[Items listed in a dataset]
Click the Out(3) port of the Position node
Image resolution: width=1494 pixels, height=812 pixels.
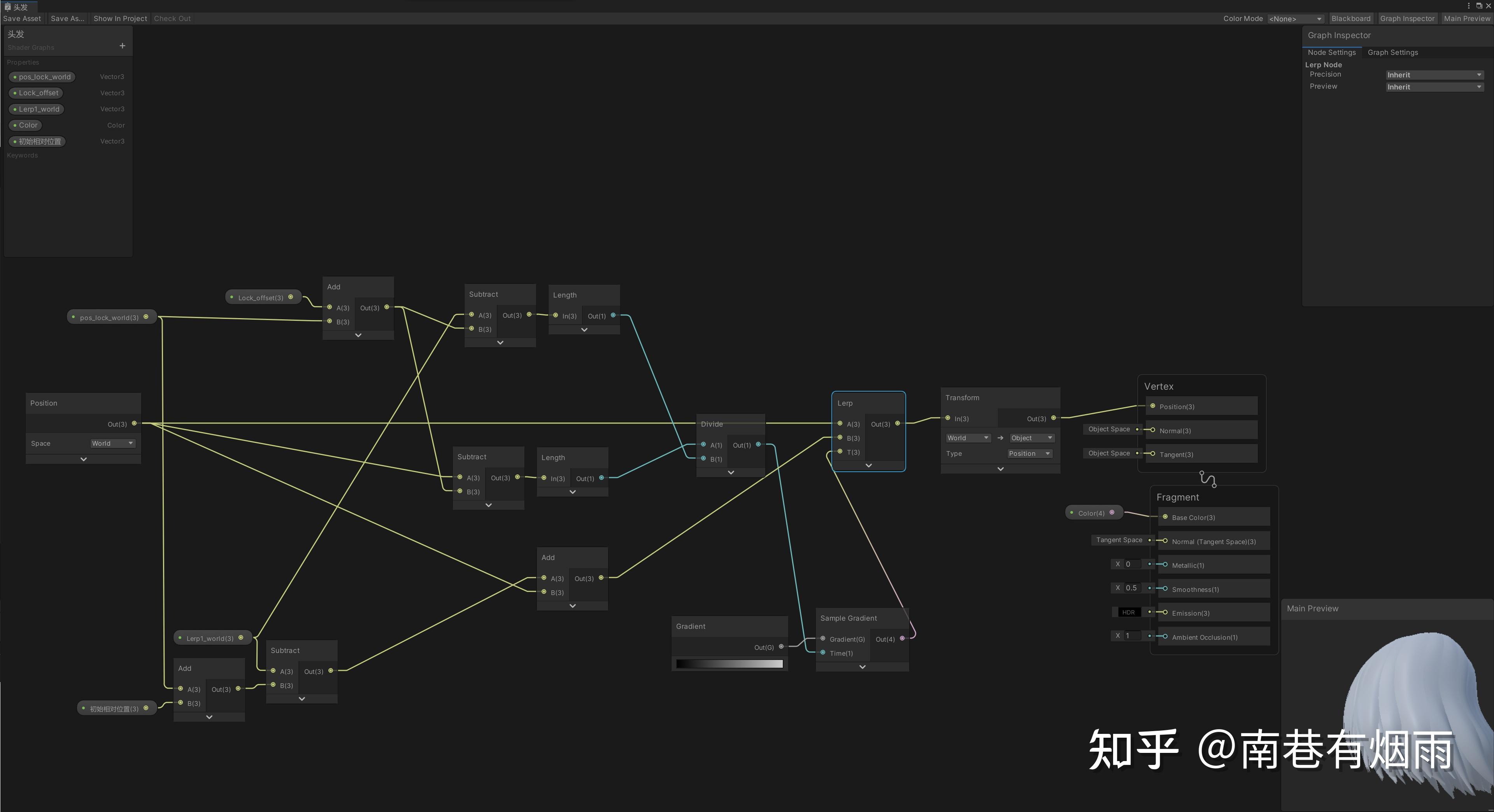coord(133,423)
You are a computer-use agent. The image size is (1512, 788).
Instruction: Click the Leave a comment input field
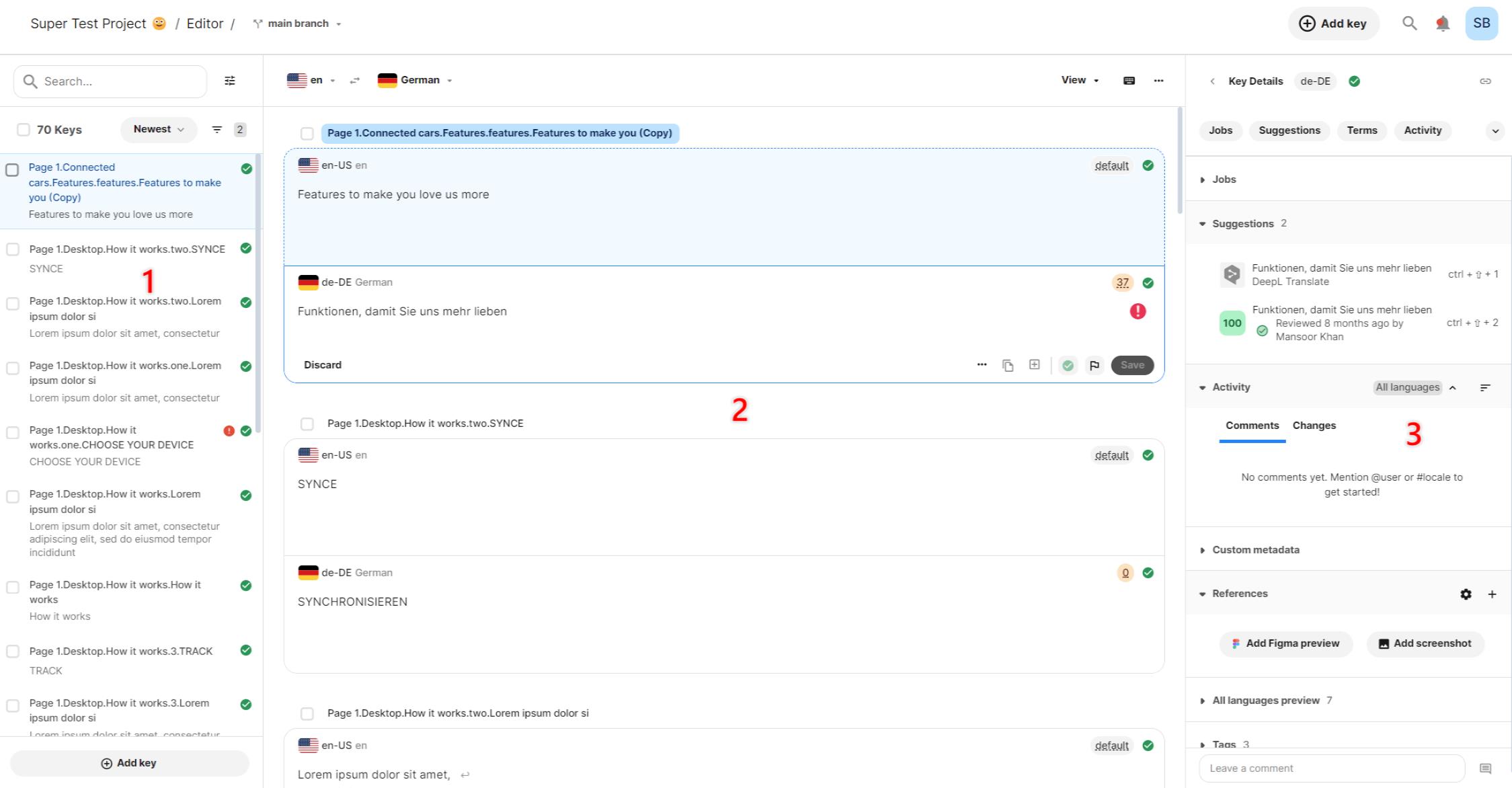click(1331, 768)
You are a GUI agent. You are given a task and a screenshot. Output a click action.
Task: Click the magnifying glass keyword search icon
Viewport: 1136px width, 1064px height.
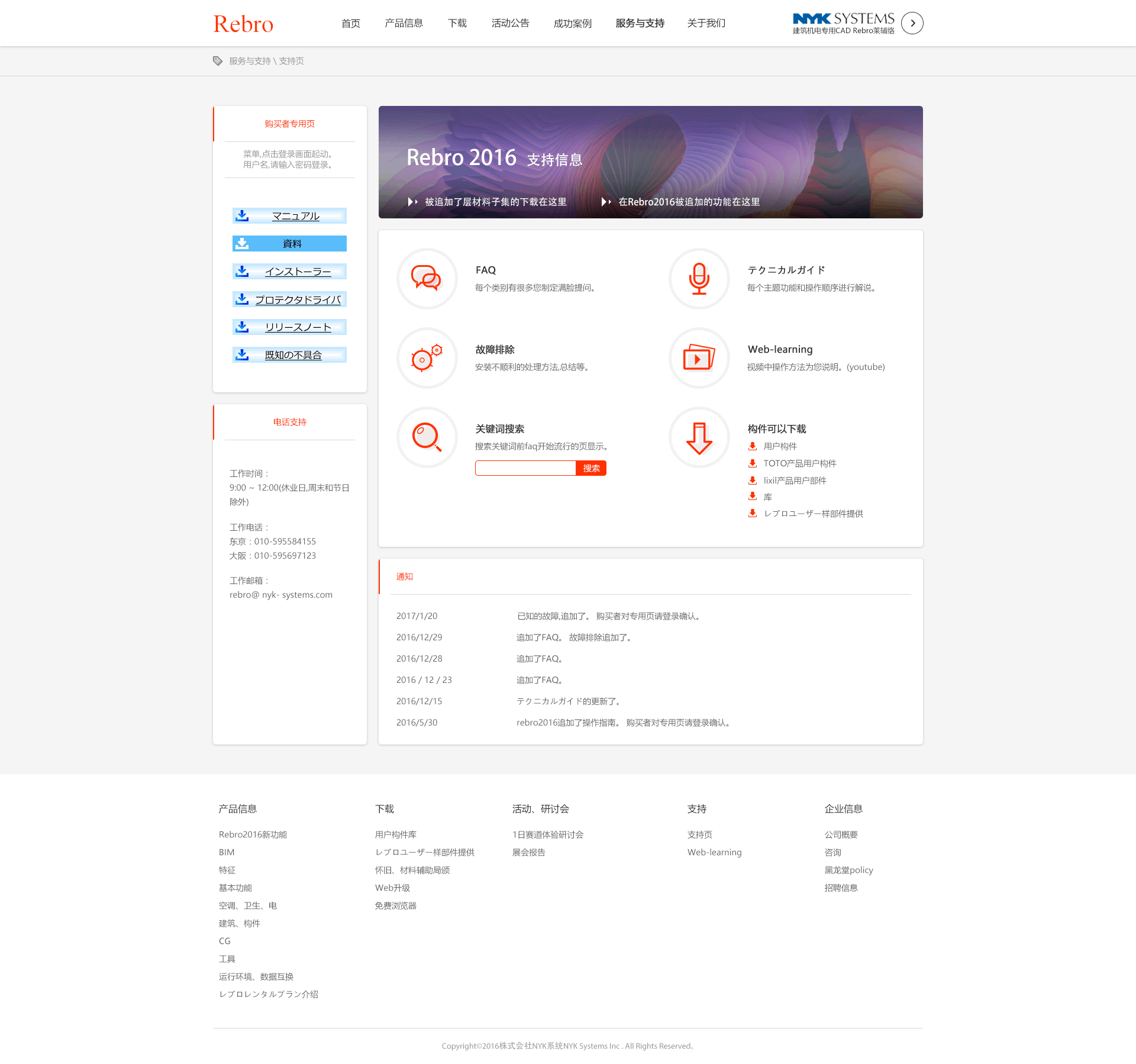tap(427, 437)
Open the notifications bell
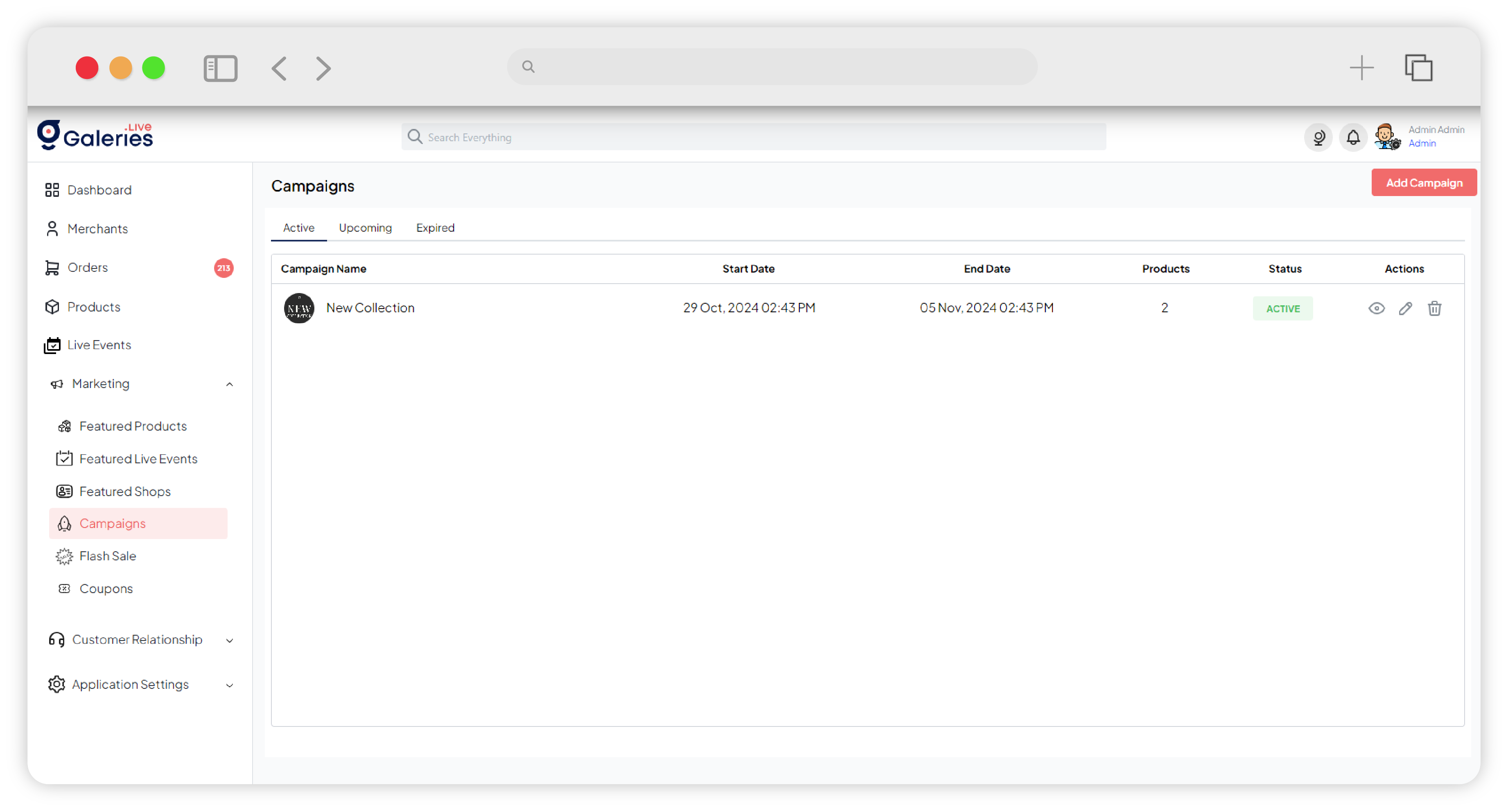1508x812 pixels. point(1352,138)
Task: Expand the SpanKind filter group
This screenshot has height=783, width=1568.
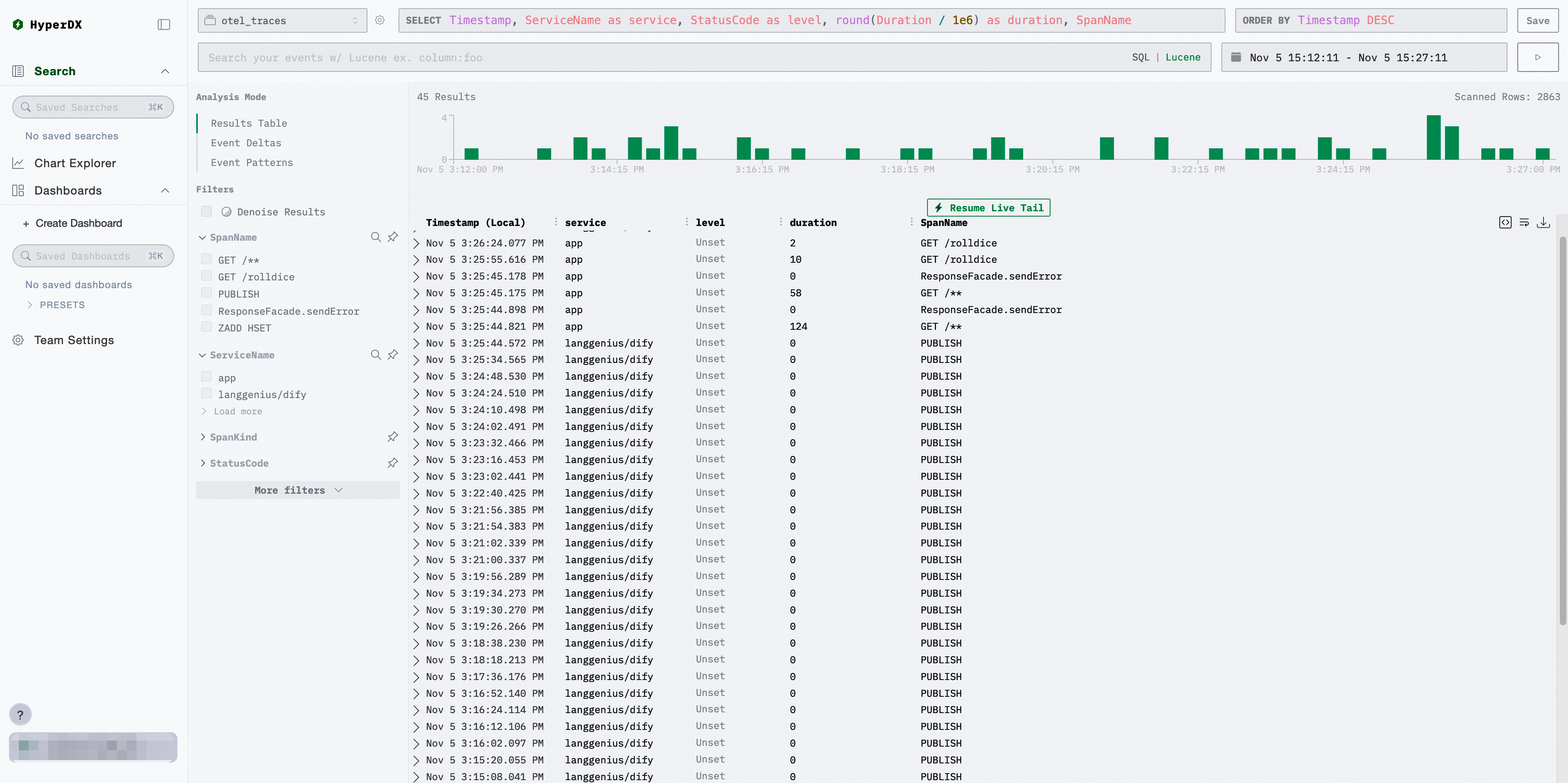Action: [233, 437]
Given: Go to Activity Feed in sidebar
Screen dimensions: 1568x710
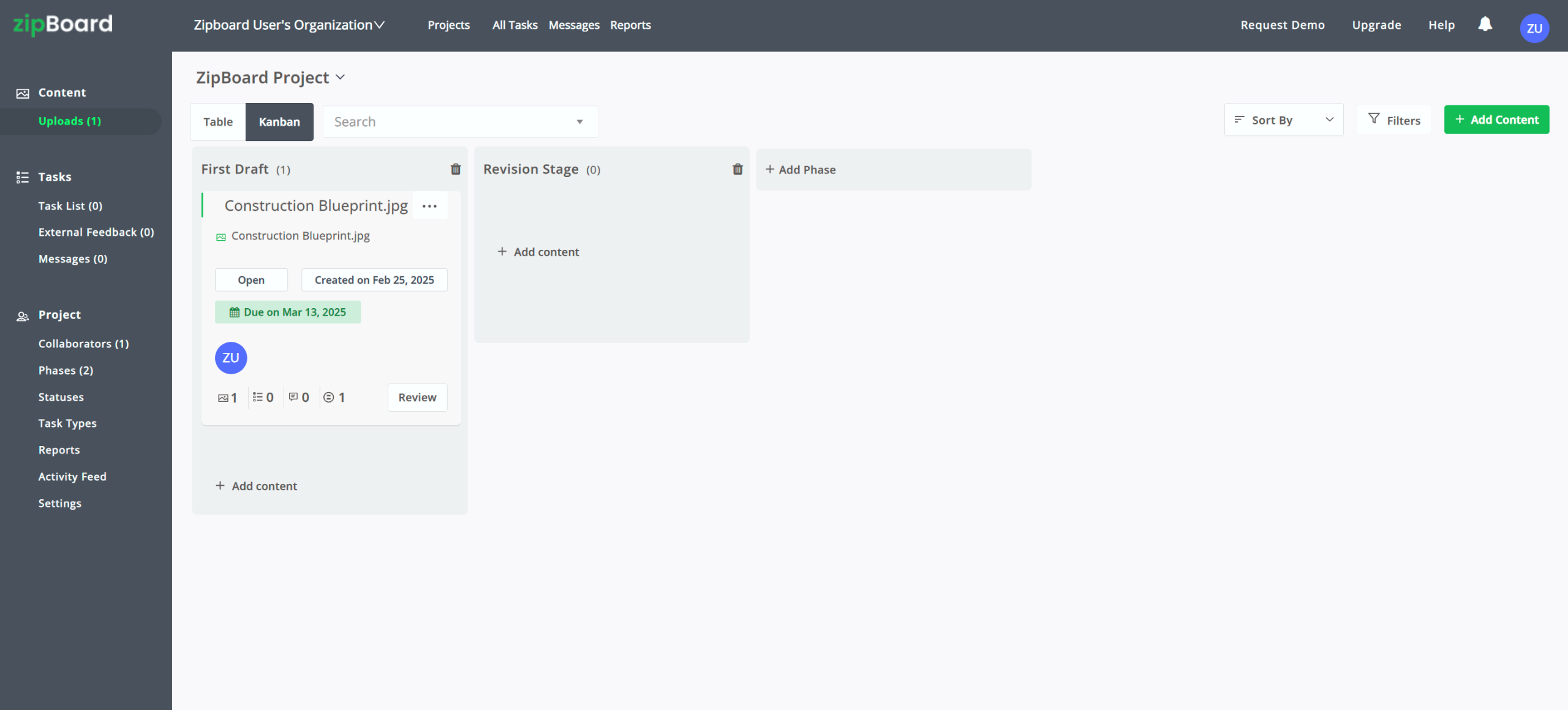Looking at the screenshot, I should tap(72, 477).
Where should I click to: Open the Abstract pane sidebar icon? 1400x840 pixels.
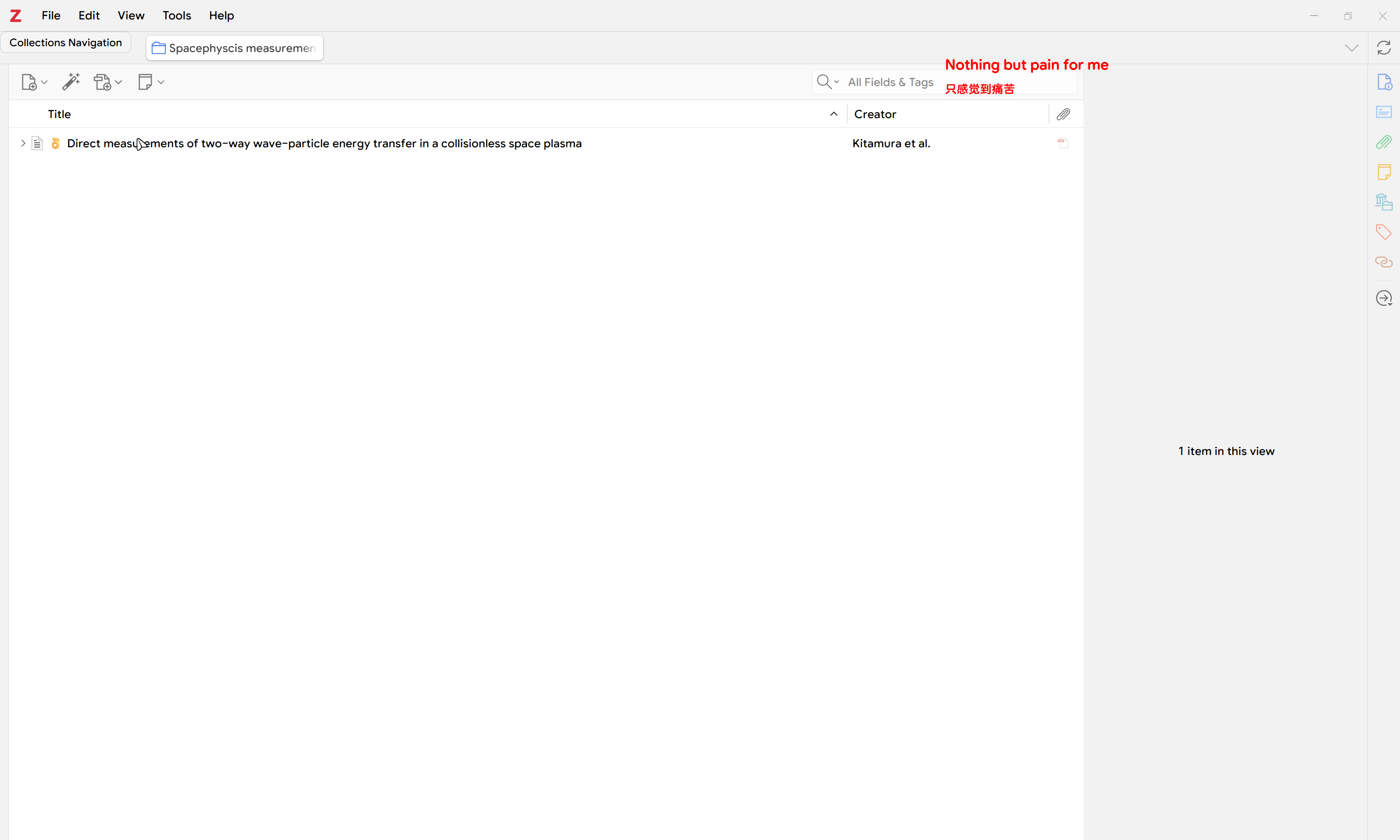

» WHAT IS REQUIRED: If a line contains the word "icon", it counts; say how many such lines the records hold, and give only that number.

» REPLY: 2